There were those who told young people the exploits of “The heron” Fausto Coppi ― the man who beat Gino Bartali in a Tour of Italy one summer, 40 years ago ― meanwhile the daughters of the sexual revolution and American fashion style were enjoying the bikini.
Nightlife ruled the beaches of Versilia, Southern Italy, and Romagna. But septuagenarians belonged to a game born in England during the Victorian age, that had been played by writers like Ovid and Martial: a game called Marbles.
The sand was used to being disturbed in every challenge as the beaches became the battlegrounds. Holes, climbs, and descents were the contingencies that proved all players skills. The marbles, near perfect spheres, were made from raw or colored pottery, plastic, frosted or see-through glass.
“Two is the minimum number of players to start playing, fifteen is the maximum. You can play with marbles in a few different ways: piles, holes, chase or track.”
This last game was by far the most popular. To start, a marble goes on the ground and then you have to hit it with the nail of the index or middle finger.
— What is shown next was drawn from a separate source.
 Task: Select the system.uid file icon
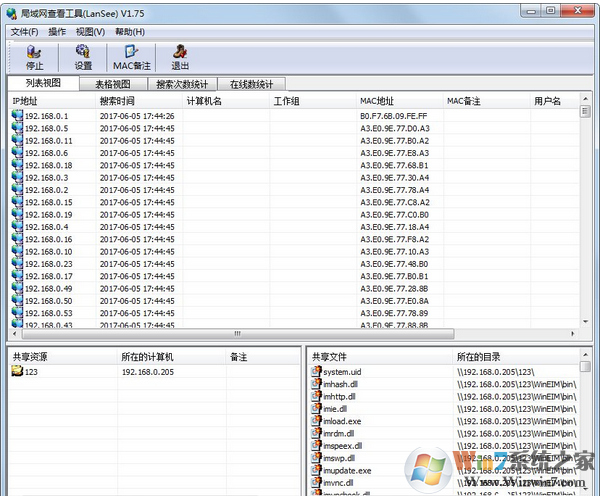coord(316,371)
Everything happens while the hand is close to the ground; no fingers on smartphones.
The contest is based on accuracy, small movements, cleverness and keeping your cool. The winner is the one who arrives first after the initial launch or who is able to steal as many as possible to the opponent.
“At the end of every game, especially in the 70’s, it was custom to drink a root beer or a Tassoni’s sparkling cider, kindly paid for by losers.”
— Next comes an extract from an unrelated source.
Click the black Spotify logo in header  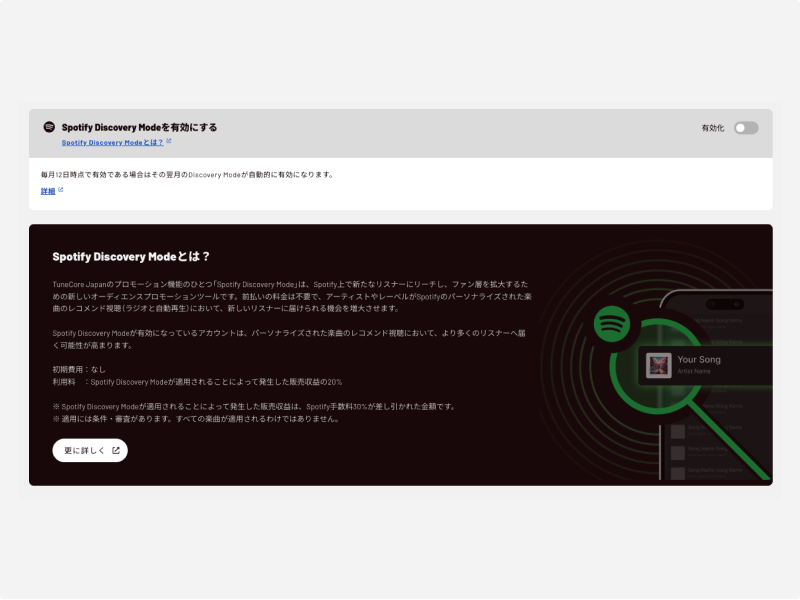click(x=49, y=127)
But today there’s still time to play marbles and the Italian Championship title is on the line. The most famous rivalry is between Versilia and Rimini. The former swim in the Tyrrhenian Sea, while the latter swim in the Adriatic. Many marble hits, as well as friendly banter, have been exchanged between the two.
At the last national championship, played at the Rimini Beach Resort Bagni Ricci, Beach Biglie (marbles) Team of Terracina repeated the success of the year before while critics of the event still talk of sportif dictatorship. Terracina’s players won the competition three days in a row.
“A white polo shirt dressed over dark blue shorts. This classical and seafaring clothing derive from mysterious origins.”
The years go by, but some trends ― such as the marbles game ― remain. Nowadays, you can find them in newsstands just for children in their underwear and a little hat in order to protect themselves from sunstroke while they challenge each other on the beach, using their butts to make the shape of the track.